___ Data for the task ___

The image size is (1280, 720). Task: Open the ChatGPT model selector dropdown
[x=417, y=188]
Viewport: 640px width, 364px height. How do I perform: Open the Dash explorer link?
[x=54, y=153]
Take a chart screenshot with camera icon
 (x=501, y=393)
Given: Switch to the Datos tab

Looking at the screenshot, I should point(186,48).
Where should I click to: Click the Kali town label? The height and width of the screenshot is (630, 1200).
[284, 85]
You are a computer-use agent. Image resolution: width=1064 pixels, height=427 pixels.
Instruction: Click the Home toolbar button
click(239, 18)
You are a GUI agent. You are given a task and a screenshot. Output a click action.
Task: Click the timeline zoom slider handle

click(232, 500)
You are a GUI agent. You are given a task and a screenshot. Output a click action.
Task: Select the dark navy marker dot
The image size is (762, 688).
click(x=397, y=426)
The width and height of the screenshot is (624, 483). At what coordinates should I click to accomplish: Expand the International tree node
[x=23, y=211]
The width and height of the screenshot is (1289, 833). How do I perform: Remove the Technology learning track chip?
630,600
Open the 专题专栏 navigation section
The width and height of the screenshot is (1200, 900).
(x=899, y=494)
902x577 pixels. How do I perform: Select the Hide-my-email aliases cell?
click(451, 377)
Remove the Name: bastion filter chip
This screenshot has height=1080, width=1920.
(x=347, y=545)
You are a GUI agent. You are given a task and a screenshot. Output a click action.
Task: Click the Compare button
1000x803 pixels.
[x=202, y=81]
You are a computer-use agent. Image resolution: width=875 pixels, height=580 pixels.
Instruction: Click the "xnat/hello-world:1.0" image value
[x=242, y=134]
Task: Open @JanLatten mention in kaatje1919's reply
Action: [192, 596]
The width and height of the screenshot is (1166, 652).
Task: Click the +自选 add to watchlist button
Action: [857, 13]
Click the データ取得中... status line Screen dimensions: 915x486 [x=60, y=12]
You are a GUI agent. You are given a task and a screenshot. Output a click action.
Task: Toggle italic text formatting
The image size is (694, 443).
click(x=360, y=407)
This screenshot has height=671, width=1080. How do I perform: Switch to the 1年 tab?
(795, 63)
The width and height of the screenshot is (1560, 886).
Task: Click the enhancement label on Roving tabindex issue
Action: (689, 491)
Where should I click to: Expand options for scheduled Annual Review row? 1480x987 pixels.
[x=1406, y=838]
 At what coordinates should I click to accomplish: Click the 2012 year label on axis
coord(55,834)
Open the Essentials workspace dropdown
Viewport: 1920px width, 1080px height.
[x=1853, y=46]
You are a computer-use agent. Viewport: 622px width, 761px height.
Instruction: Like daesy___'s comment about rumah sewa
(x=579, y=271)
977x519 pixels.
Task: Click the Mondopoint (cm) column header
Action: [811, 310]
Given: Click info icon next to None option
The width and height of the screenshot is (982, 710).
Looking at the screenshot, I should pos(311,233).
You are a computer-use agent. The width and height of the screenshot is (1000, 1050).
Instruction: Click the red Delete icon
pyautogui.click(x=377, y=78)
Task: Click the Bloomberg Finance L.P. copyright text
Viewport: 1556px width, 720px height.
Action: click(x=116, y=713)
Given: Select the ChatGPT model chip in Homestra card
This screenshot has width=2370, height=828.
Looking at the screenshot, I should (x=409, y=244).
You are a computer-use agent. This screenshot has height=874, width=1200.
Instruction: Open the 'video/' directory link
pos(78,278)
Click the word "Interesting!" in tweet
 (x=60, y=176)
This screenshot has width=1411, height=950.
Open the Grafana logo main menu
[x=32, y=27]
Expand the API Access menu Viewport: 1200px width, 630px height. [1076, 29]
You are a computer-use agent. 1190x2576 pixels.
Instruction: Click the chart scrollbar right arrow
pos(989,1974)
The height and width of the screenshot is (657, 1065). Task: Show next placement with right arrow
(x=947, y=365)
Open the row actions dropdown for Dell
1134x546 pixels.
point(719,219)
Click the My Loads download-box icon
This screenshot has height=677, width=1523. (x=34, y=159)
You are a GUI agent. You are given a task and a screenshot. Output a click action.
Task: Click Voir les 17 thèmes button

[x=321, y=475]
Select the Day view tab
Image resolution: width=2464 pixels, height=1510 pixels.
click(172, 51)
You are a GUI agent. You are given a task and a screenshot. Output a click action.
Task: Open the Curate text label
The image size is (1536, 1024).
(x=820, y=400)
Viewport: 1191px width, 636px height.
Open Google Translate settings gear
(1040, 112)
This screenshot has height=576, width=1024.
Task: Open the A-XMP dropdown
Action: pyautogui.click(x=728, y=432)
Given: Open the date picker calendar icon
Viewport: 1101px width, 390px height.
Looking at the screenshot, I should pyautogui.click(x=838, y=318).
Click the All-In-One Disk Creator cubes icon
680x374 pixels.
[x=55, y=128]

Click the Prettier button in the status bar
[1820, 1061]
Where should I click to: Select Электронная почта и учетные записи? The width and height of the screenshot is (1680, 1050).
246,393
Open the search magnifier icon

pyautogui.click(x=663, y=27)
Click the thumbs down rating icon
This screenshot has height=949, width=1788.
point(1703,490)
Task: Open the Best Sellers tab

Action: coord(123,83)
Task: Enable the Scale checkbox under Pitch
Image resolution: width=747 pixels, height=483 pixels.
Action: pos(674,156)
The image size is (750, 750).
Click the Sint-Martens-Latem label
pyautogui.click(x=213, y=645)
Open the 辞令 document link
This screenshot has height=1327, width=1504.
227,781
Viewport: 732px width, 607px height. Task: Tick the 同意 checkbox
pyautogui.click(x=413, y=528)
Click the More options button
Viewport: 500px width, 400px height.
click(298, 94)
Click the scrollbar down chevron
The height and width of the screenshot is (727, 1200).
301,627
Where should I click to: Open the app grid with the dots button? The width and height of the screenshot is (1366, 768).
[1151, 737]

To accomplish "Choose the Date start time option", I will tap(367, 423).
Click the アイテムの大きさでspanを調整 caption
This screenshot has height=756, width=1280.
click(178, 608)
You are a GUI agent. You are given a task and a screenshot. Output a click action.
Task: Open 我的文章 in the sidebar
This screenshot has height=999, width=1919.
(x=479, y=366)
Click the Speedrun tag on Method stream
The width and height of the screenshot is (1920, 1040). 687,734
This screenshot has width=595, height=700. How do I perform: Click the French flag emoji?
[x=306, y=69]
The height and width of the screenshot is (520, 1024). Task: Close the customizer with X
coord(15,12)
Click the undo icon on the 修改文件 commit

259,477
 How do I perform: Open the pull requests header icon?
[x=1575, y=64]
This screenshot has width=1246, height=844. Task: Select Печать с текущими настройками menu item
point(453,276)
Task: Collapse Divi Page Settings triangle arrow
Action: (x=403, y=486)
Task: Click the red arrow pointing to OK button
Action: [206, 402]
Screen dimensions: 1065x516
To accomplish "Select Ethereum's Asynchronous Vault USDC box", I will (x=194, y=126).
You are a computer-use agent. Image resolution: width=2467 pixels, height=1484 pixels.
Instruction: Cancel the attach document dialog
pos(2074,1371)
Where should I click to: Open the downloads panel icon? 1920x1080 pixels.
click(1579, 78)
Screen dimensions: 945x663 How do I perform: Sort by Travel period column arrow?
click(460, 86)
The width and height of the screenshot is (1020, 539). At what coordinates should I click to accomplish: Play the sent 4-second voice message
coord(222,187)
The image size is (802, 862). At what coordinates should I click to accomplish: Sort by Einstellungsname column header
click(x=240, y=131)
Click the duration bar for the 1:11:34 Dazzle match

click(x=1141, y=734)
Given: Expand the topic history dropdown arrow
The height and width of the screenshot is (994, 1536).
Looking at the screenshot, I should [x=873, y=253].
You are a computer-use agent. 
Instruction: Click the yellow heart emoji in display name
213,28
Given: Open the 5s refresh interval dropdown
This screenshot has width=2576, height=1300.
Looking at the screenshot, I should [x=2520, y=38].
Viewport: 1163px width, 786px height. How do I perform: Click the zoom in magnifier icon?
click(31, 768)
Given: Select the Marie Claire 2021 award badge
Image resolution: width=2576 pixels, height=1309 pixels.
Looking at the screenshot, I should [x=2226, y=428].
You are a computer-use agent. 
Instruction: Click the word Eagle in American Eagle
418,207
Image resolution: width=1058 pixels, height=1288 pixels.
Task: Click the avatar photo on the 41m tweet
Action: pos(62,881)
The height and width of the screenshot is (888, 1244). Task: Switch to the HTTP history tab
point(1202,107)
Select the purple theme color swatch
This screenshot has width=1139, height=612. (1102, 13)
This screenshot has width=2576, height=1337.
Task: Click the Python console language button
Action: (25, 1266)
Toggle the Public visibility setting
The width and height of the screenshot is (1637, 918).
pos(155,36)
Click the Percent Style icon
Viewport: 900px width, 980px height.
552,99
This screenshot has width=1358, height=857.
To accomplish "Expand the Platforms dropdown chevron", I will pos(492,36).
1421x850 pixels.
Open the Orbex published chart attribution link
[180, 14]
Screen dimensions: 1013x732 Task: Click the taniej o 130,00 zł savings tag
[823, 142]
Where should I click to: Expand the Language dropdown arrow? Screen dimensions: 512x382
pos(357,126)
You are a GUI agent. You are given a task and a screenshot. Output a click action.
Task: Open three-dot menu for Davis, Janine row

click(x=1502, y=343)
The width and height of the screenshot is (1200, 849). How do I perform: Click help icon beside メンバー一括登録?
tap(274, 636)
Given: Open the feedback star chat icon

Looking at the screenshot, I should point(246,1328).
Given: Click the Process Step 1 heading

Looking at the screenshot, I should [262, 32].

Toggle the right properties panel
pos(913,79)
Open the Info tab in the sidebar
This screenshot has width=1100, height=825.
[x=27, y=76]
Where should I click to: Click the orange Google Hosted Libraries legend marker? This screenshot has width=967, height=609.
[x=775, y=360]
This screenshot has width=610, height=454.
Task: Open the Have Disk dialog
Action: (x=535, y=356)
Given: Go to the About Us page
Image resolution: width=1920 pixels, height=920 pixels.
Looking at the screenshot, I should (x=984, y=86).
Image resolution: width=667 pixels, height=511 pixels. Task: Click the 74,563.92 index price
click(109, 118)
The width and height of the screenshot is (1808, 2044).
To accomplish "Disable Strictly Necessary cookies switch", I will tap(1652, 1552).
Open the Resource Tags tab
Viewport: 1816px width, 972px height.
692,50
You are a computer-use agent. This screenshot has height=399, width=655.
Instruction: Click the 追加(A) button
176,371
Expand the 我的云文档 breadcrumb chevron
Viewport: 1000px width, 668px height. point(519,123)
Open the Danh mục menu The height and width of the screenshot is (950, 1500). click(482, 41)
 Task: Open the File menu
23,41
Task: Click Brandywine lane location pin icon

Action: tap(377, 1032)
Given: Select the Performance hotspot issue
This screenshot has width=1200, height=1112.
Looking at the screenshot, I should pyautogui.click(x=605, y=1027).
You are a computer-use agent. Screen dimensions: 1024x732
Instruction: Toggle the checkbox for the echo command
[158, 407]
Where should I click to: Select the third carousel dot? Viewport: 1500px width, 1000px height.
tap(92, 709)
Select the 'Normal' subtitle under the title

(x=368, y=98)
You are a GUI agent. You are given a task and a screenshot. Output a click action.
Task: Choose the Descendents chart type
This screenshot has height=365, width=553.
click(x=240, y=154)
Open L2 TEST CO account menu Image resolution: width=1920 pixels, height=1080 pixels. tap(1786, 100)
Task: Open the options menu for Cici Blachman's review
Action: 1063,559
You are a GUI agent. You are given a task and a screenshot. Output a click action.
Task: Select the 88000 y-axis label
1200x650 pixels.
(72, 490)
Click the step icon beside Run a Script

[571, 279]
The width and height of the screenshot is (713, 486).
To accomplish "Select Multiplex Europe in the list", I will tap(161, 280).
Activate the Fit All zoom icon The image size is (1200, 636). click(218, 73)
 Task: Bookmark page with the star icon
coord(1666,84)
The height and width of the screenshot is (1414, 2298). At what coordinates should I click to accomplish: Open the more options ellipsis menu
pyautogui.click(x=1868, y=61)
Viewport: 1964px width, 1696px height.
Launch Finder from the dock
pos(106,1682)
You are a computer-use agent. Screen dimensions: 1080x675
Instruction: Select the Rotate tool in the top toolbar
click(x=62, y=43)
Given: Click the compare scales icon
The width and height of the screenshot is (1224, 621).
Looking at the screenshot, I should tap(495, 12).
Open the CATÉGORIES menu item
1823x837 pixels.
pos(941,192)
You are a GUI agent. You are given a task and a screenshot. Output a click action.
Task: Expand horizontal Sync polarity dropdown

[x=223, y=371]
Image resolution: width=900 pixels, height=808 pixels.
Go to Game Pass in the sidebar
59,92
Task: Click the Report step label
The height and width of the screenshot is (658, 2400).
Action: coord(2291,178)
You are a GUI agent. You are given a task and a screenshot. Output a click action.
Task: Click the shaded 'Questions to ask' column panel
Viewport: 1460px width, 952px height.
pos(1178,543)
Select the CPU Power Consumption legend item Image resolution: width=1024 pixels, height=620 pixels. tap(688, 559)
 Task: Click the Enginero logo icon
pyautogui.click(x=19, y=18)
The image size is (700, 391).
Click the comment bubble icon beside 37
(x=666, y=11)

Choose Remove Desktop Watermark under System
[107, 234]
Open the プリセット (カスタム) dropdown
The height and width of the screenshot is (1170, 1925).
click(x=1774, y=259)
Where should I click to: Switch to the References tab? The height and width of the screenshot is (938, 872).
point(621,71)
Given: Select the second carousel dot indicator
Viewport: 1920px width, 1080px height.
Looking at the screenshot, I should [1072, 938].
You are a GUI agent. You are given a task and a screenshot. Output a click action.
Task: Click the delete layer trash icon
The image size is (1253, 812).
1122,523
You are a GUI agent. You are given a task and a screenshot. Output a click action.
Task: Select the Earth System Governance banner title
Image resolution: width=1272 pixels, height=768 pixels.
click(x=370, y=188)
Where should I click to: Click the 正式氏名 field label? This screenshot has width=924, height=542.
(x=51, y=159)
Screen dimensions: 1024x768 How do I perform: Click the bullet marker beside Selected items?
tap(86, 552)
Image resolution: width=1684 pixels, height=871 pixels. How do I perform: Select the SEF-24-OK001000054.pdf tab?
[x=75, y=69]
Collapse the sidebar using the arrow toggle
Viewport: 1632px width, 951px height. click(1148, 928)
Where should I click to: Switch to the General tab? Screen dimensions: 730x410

___

### Exercise description
Copy out the lines of the listing above, from the line with "Open the Resource Tags tab" up to and including the line with "click(x=240, y=154)", without changing them.

### Complete response
Open the Resource Tags tab
Viewport: 1816px width, 972px height.
692,50
You are a computer-use agent. This screenshot has height=399, width=655.
Instruction: Click the 追加(A) button
176,371
Expand the 我的云文档 breadcrumb chevron
Viewport: 1000px width, 668px height. point(519,123)
Open the Danh mục menu The height and width of the screenshot is (950, 1500). click(482, 41)
 Task: Open the File menu
23,41
Task: Click Brandywine lane location pin icon

Action: tap(377, 1032)
Given: Select the Performance hotspot issue
This screenshot has width=1200, height=1112.
Looking at the screenshot, I should pyautogui.click(x=605, y=1027).
You are a computer-use agent. Screen dimensions: 1024x732
Instruction: Toggle the checkbox for the echo command
[158, 407]
Where should I click to: Select the third carousel dot? Viewport: 1500px width, 1000px height.
tap(92, 709)
Select the 'Normal' subtitle under the title

(x=368, y=98)
You are a GUI agent. You are given a task and a screenshot. Output a click action.
Task: Choose the Descendents chart type
This screenshot has height=365, width=553.
click(x=240, y=154)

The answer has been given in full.